もしかすると、重要な情報を聞けるかもしれないしな・・・・


俺は、念のため巫女を馬車の中に呼び寄せ、全員で女の話を聞くことにした。


この女、名前は “ネネ” というらしい

何でも、商人をしている女らしく、遠い異国から大口の取引を取り付けて、商いを続けながらここまで旅をしていたのだそうだ。

だが、目的地である “マイード村” を目前にして、清流の川が氾濫していたらしく、とてもわたれる状態ではなく、途方に暮れていたそうだ。




「・・・・待て待て、って事はあれか?

この先、村に行くには馬車は―――――」


「――――――進めないアル。

川が元に戻って居れば、話は別アルが・・・・・橋も見当たらなかったアルし・・・・・」




俺の質問に答えた “ネネ” は、盛大にため息を吐いた。

何でも、商品のほとんどがダメになったあげく、残った品も馬車がボロボロになってしまって運べなくなってしまっているそうだ。

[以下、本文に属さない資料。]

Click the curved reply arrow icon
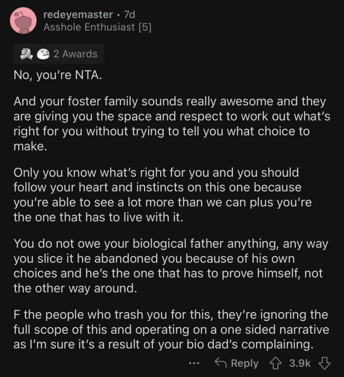The image size is (344, 377). click(x=221, y=363)
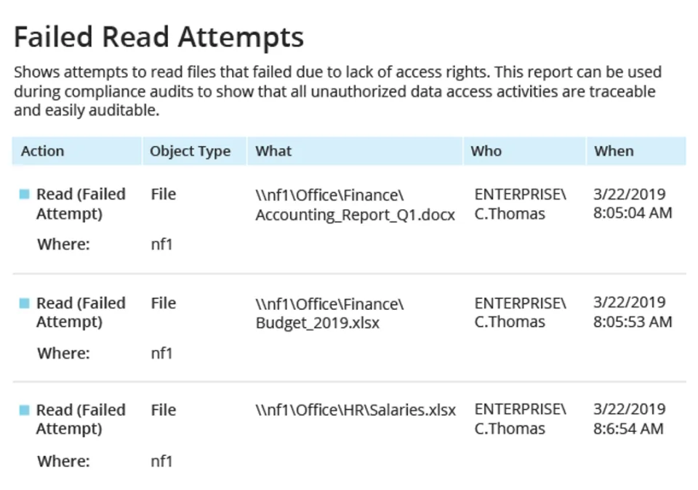Viewport: 698px width, 490px height.
Task: Click the Object Type column header
Action: 190,151

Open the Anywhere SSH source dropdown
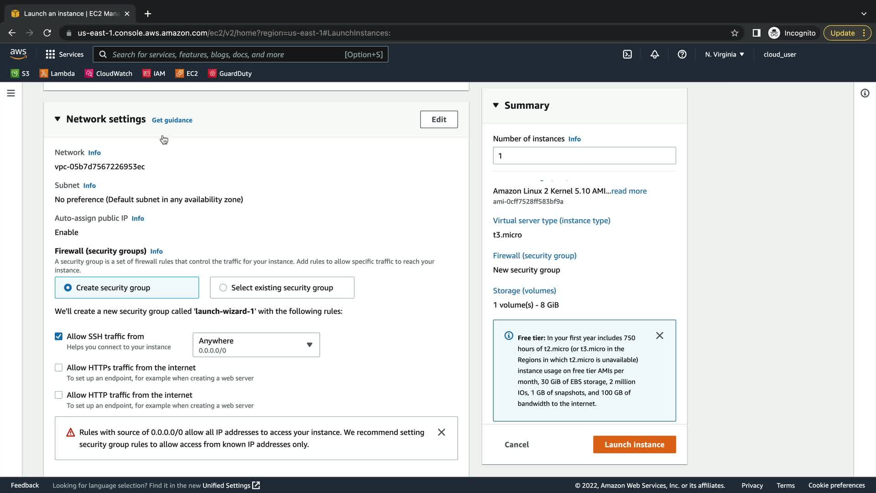pyautogui.click(x=256, y=345)
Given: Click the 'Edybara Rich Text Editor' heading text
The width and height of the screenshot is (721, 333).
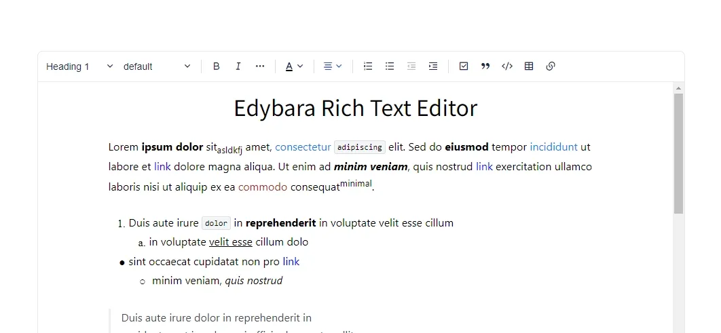Looking at the screenshot, I should (x=355, y=109).
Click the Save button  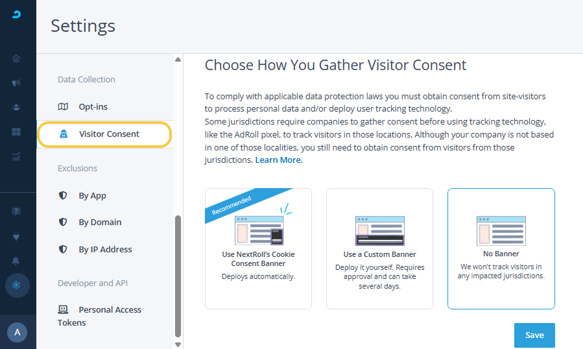[534, 335]
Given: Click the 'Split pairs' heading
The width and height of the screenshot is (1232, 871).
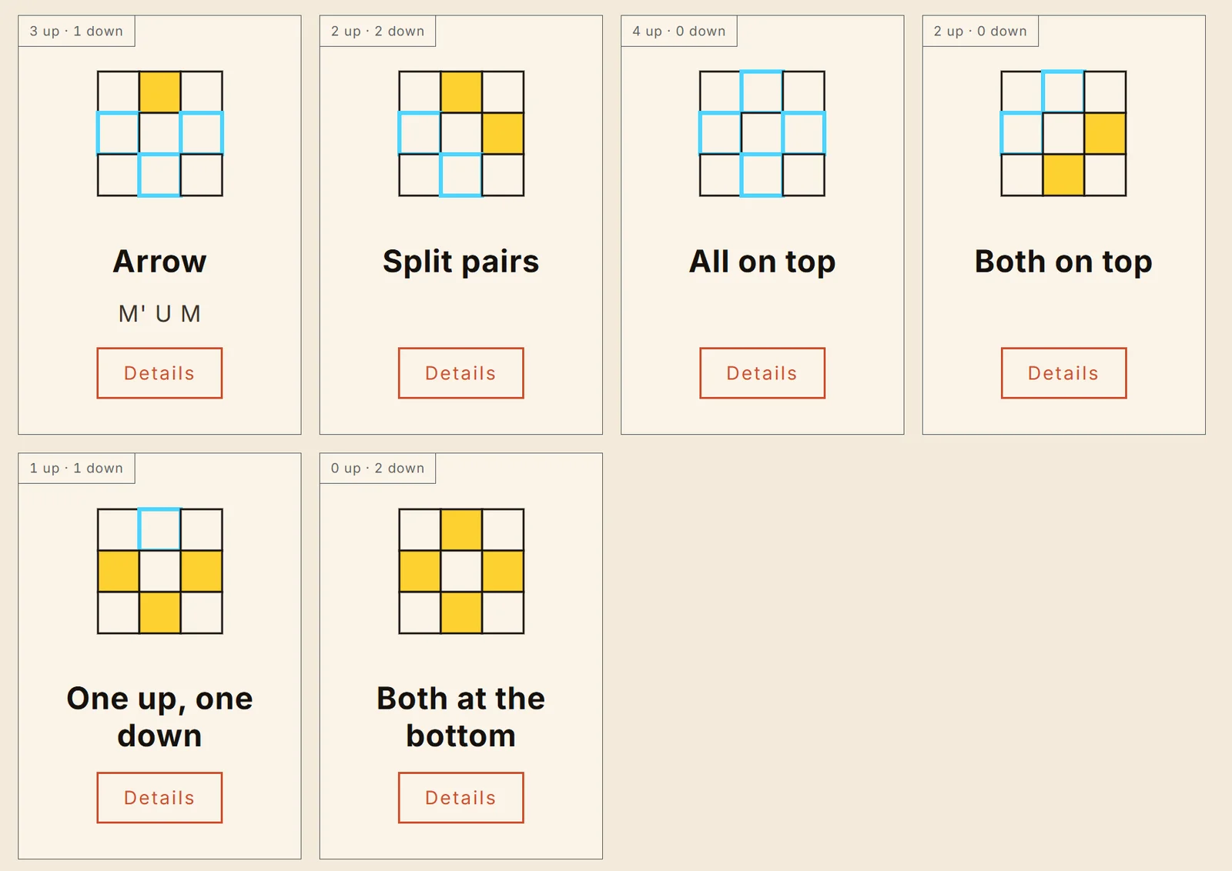Looking at the screenshot, I should pyautogui.click(x=461, y=262).
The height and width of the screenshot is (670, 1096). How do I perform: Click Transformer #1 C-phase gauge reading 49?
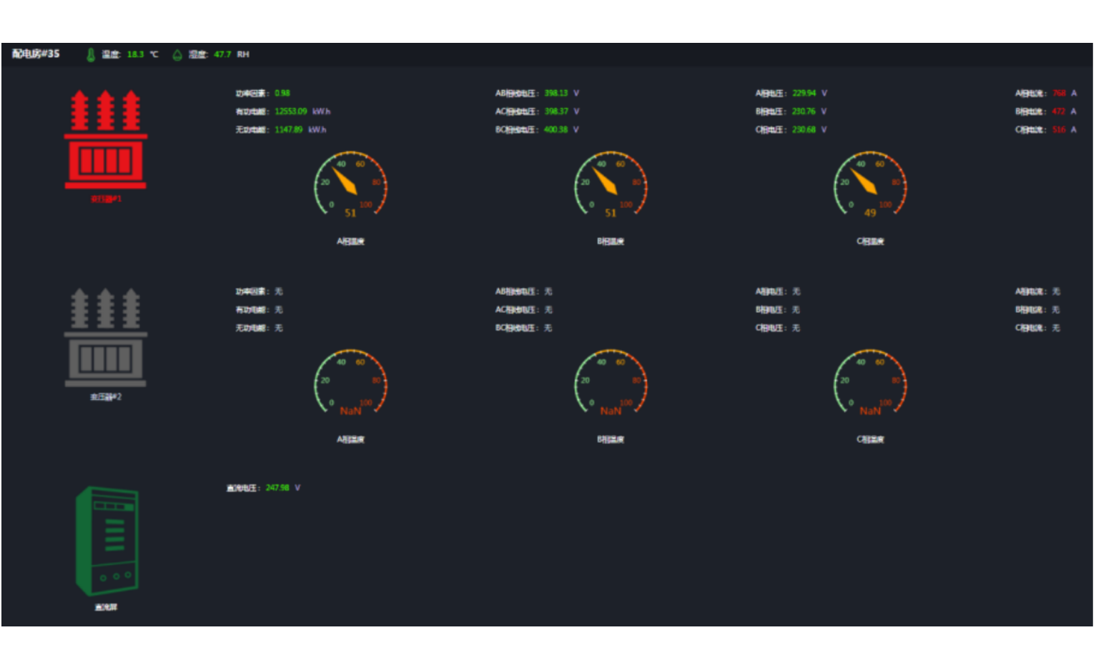870,186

そこまで話を聞いたメリアスが、何かを察したのか訳知り顔でニヤリと笑った。




「なるほど・・・・つまり、あなたは、私たちと一緒に川を渡って、その物資を運んでほしいと?」


「・・・・・・その通りアル

もちろんタダじゃないアル、商品の中から好きな物を貴方たちに・・・・・ゆ、譲るアルッ!!

こう見えて、私はかなり珍しい物を扱ってるネ。

きっとお眼鏡にかなう物があるはずヨ」




少し苦しそうにそう言うと、ネネは両手を地面につけると、まっすぐ俺の方を見た。

そして――――――




「お願いアル。せっかくあの人・・・に助けて貰った命・・・・何にもせずに、こんなところで散らす訳にはいかないアルヨ・・・・この通りアルッ!!!!!」




ネネはそう言って、頭を下げ、額を地面にこすりつけた。

その様子に、俺は頭をガリガリ掻きながら隣に居るメリアスと巫女に視線を送った。


正直なところ、俺としてはどちらでもかまわない。

結局、何かあったときに対処できるのはこの二人なのだ。

俺が出来ることと言えば、“チアキ” をたたき起こしてサポートするか、逃げるくらいしか出来ない。

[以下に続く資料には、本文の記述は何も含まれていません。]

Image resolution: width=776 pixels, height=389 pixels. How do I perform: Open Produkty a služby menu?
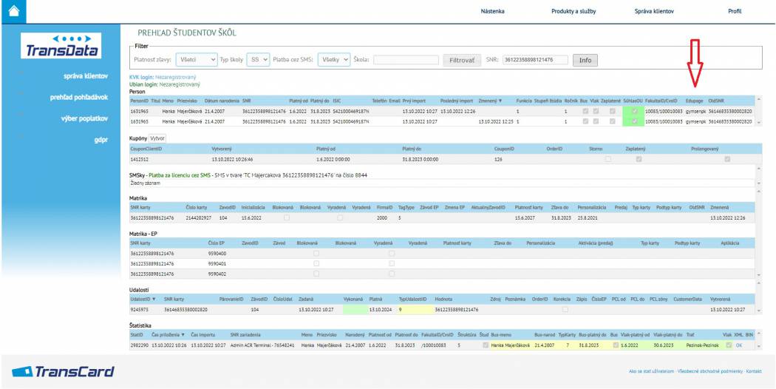[x=574, y=11]
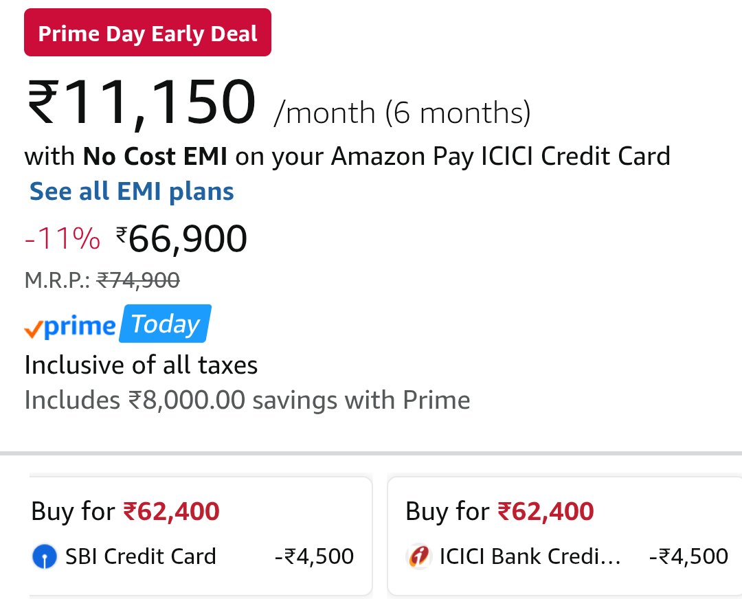
Task: Click the ₹66,900 deal price
Action: pos(182,239)
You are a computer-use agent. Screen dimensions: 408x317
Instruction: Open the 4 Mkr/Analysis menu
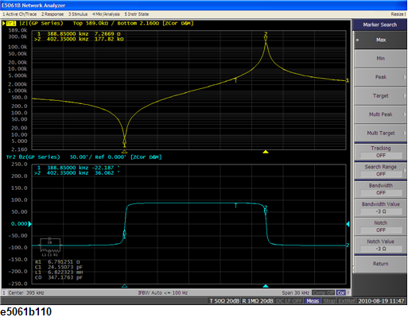point(106,14)
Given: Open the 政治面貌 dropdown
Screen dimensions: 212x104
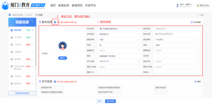Looking at the screenshot, I should 177,40.
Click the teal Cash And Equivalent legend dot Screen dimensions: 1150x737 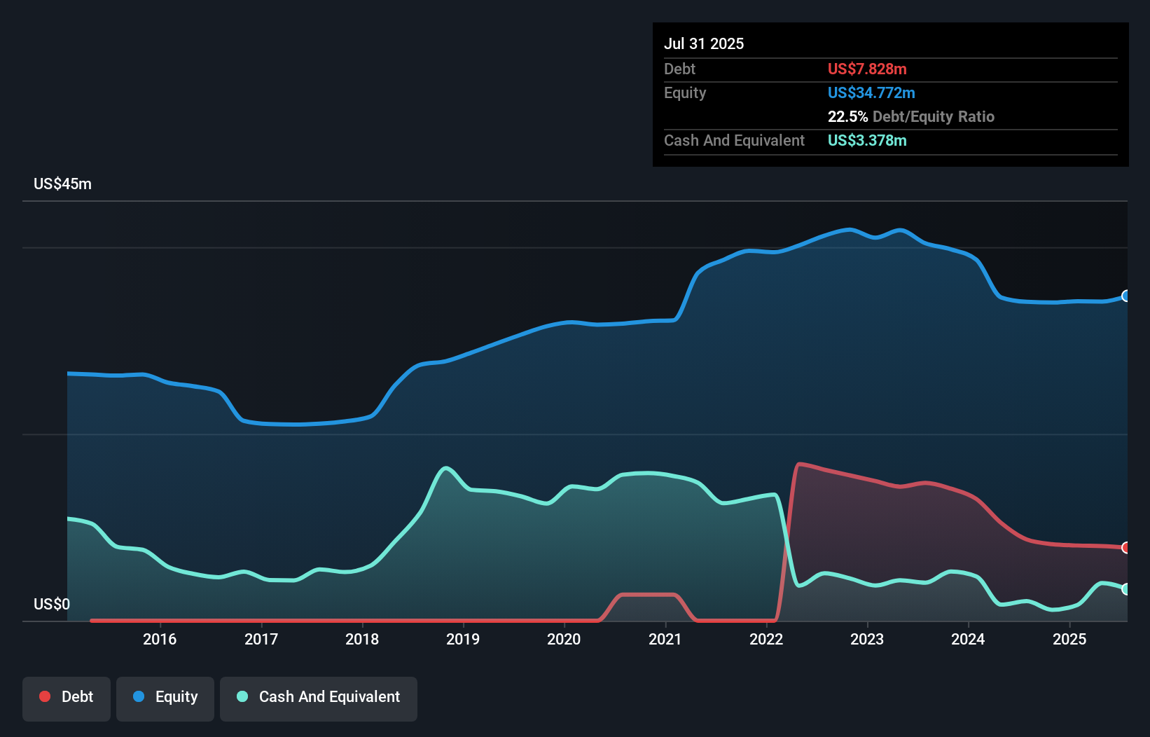[242, 697]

自分で自分が情けなくなるが、事実そうなのだからどうしようもない。

俺の視線に、メリアスはコクリッと頷いていたが、巫女はどこか困ったような顔でこちらを見返しているようで、しきりにネネの方を見ていた。




「・・・・巫女、どうした?」


「あっ、いえ・・・・・少しお聞きしたいことがありまして・・・」




巫女の反応に、俺は先を促すようにあごでしゃくると、巫女は少し聞きづらそうに質問をした。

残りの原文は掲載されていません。